103 Fifth Avenue, The Pierrepont Building
A highly refined and decorated design, the narrow Pierrepont Building at 103 Fifth Avenue is another design from the talented eclectic architect Louis Korn that demonstrates the influence of the 1893 Chicago Columbian Exposition and the growing popularization of the French Beaux Arts style. The mode is handled in a sophisticated fashion, with a great deal of the façade given over to glass – suggesting that the Pierrepont Building was built with showrooms as well as offices in mind.

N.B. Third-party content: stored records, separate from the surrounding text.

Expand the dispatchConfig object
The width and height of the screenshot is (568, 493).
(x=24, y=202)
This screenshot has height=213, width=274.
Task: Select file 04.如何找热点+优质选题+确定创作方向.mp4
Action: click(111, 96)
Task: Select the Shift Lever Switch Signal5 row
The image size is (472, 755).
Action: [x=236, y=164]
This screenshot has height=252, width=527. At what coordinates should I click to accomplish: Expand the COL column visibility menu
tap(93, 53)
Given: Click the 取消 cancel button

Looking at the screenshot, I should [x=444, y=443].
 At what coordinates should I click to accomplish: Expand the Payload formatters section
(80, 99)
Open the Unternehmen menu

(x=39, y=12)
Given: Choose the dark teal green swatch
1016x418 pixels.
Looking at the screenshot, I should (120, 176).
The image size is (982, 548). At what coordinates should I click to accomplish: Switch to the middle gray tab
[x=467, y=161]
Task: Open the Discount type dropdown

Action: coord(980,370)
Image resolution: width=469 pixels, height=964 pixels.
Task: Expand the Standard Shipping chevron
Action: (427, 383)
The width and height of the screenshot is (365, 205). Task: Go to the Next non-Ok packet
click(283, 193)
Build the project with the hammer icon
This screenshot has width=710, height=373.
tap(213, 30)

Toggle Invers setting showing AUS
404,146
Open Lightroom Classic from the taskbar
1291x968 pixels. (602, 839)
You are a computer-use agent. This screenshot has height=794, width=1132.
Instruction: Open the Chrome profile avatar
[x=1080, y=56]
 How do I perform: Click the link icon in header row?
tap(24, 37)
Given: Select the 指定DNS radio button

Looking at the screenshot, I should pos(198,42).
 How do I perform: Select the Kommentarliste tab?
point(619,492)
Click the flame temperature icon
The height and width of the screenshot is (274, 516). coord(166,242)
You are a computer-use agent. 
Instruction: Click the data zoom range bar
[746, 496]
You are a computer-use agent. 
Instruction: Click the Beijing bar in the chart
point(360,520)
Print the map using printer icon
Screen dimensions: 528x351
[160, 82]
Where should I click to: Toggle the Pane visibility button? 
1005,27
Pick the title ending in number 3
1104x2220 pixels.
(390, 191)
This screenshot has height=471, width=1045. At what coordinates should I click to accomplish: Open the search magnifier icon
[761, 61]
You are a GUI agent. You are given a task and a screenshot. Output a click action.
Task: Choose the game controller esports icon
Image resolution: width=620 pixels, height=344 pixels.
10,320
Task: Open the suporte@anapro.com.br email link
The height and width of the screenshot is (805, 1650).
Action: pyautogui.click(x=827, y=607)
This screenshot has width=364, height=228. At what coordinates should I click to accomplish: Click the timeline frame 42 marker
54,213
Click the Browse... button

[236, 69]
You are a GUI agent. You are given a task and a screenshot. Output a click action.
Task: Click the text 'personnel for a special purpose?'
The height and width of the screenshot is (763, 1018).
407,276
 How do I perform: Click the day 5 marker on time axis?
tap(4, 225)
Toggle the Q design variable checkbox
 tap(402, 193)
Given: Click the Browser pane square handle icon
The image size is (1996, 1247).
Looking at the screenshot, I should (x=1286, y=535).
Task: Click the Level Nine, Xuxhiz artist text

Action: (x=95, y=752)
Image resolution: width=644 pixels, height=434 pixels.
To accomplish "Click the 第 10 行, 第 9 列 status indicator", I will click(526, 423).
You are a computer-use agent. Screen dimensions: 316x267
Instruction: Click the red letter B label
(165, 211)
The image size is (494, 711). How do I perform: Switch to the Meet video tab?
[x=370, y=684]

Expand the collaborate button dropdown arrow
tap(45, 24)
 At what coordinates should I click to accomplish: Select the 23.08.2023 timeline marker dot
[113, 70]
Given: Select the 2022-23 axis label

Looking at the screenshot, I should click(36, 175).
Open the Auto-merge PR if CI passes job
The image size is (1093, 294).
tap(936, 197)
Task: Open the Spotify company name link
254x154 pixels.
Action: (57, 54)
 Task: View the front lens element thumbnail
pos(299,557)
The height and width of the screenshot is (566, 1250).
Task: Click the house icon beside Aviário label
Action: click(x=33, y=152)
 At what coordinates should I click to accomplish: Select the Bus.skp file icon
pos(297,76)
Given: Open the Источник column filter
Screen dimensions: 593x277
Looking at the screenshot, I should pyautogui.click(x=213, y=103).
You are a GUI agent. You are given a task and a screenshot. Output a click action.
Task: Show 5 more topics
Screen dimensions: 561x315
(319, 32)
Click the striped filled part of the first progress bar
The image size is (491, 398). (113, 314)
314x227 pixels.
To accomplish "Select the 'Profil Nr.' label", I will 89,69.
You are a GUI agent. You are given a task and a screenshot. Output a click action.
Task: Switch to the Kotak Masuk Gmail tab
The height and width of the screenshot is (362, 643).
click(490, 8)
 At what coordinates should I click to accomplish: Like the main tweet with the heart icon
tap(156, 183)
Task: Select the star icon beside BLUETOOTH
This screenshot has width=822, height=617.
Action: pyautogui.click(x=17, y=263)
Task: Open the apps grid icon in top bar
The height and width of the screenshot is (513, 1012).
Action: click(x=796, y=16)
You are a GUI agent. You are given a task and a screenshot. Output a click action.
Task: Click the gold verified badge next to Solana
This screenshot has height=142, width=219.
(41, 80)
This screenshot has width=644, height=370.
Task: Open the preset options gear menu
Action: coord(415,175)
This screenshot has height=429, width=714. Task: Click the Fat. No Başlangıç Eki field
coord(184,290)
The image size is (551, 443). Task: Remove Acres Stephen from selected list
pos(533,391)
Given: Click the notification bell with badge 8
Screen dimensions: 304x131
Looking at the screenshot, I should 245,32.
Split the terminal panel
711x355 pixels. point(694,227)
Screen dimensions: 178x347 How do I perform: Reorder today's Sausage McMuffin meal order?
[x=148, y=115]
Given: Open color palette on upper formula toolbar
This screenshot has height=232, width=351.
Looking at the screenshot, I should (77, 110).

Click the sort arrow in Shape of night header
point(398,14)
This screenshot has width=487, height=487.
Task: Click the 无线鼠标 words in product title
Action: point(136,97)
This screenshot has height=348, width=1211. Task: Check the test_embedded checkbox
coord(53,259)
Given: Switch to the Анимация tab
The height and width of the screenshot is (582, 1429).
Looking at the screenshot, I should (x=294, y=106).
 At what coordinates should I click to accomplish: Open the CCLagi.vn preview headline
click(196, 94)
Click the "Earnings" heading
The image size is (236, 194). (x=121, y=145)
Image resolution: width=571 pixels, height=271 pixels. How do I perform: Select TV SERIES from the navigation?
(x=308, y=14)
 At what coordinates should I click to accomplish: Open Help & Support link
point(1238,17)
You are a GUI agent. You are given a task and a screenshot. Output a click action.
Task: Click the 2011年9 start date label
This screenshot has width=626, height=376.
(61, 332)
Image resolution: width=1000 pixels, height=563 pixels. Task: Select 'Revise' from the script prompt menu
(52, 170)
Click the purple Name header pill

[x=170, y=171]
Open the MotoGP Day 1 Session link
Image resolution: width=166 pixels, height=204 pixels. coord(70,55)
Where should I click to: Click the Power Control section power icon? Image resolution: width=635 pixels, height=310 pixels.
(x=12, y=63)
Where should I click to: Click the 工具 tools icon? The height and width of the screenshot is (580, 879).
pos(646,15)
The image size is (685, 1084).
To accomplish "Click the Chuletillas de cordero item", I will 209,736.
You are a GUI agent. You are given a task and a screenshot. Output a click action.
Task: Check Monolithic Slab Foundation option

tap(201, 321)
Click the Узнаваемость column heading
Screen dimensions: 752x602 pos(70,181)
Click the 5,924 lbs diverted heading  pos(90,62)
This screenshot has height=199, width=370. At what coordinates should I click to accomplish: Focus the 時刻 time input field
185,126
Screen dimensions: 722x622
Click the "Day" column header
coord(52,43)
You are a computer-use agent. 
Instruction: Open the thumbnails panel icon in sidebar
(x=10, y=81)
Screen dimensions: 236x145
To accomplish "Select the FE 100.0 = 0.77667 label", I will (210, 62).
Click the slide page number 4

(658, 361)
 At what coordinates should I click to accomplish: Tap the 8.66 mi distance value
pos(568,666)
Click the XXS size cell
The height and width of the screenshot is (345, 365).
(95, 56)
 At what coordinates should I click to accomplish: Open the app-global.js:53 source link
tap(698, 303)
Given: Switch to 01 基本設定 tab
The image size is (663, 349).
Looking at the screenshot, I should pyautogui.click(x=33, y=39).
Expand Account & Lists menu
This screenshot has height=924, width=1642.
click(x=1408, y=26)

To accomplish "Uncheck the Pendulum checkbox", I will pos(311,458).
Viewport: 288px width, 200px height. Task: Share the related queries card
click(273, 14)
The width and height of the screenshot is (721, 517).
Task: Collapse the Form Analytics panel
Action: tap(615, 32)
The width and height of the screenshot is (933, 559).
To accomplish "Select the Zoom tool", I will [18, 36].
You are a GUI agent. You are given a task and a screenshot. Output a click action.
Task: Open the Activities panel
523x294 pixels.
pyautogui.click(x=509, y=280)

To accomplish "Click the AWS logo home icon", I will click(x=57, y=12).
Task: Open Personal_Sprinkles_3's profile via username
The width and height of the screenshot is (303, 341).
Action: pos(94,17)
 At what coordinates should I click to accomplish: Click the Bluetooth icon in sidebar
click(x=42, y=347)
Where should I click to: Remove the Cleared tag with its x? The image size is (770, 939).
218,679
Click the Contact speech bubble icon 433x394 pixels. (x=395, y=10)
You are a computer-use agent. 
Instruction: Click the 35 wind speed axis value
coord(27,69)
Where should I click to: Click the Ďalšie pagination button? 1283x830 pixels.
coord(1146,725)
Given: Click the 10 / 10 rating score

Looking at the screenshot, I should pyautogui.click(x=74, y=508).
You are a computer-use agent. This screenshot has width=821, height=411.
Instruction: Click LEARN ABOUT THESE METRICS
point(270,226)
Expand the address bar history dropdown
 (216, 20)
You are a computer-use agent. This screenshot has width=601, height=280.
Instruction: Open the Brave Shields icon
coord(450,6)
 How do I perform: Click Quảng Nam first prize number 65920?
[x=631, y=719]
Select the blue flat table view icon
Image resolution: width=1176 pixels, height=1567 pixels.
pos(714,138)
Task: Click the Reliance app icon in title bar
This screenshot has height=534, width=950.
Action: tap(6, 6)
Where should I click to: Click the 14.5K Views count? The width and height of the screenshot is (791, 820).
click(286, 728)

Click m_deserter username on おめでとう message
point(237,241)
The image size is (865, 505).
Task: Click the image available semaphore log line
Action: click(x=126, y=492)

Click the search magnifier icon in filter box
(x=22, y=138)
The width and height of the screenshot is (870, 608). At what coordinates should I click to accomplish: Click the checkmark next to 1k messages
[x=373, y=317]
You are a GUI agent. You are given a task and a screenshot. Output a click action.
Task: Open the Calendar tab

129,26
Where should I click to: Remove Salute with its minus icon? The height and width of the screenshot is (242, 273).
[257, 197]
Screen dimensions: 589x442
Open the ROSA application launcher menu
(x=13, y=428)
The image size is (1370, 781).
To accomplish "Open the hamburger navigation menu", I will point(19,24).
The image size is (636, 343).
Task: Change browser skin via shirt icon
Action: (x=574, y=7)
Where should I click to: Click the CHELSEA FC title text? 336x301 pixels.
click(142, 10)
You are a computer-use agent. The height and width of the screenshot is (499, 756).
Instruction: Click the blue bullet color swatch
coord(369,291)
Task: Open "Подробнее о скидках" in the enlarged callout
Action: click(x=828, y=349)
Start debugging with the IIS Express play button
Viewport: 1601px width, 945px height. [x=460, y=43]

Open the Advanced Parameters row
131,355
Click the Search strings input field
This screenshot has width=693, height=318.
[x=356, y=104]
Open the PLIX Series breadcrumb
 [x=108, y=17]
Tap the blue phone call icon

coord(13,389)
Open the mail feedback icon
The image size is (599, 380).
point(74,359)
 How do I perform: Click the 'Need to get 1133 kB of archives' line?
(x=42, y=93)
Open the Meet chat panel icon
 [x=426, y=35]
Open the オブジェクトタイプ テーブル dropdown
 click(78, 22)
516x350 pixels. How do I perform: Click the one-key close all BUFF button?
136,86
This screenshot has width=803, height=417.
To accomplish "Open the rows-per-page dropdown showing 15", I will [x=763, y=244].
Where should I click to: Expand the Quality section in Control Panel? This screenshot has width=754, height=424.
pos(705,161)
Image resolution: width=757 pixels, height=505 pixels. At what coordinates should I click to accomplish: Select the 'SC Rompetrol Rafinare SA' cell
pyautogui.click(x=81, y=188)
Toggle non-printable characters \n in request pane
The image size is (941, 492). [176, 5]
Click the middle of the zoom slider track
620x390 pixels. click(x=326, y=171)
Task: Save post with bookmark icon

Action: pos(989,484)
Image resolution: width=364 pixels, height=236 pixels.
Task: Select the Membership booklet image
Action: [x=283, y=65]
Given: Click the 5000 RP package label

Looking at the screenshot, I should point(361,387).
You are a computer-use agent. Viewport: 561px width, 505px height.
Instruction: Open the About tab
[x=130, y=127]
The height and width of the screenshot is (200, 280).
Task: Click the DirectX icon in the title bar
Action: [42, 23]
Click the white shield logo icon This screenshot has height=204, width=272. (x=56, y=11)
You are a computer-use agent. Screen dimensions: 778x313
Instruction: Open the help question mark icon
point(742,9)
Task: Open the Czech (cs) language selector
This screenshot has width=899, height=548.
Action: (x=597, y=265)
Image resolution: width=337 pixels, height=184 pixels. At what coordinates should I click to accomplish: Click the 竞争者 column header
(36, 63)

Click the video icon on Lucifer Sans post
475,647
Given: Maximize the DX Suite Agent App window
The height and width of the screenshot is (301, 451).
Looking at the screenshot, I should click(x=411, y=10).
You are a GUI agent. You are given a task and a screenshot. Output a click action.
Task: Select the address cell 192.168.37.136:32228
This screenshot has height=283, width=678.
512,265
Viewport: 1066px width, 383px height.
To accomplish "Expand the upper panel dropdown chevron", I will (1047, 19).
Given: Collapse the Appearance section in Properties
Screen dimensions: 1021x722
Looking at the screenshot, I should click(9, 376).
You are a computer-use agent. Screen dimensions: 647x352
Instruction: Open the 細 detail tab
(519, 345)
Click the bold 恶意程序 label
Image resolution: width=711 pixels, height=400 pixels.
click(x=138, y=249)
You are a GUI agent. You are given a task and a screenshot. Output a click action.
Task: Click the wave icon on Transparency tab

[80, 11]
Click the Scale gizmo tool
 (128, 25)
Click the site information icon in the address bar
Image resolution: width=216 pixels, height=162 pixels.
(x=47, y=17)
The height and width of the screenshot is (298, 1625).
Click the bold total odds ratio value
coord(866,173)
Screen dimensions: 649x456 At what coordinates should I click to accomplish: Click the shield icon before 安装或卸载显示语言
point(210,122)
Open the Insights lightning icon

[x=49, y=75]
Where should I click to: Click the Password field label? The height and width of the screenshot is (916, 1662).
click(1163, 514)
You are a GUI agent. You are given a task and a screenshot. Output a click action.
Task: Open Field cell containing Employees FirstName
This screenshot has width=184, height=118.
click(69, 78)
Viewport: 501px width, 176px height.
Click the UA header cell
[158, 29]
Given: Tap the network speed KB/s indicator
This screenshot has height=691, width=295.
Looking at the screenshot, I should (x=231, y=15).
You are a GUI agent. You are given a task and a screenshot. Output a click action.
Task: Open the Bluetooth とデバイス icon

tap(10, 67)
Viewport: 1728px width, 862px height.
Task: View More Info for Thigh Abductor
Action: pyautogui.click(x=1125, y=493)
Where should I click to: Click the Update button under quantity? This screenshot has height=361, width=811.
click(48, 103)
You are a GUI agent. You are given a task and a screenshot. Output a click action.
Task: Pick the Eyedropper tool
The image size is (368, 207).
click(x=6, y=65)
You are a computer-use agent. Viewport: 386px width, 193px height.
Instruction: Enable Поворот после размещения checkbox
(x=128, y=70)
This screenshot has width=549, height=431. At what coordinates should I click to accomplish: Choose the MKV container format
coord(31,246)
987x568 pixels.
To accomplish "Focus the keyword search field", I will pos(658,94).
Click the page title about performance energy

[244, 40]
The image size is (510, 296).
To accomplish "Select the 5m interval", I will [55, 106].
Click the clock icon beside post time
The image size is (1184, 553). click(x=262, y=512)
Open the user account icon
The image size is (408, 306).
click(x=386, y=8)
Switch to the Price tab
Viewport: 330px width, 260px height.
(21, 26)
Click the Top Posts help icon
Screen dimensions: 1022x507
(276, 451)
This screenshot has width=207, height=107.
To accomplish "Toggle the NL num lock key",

The structure was named after Edward Pierrepont, a prominent lawyer of the Democratic Party whose name is commemorated on the façade on a terracotta frieze; the Pierrepont Building itself replaces Pierrepont’s elaborate brownstone house.
A personal advisor to President Lincoln during the Civil War, Edward Pierrepont was instrumental in the 1867 framing of the New York State Constitution. A supporter of widespread political reform and one of the so-called “Committee of Seventy” that helped shut down Boss Tweed’s notoriously corrupt Tammany Hall Ring, he was later the Attorney General of the United States.
Pierrepont’s Hudson River Valley residence in Garrison, NY, still stands: a Gothic villa designed by Alexander Jackson Davis, it is on the National Register of Historic Places.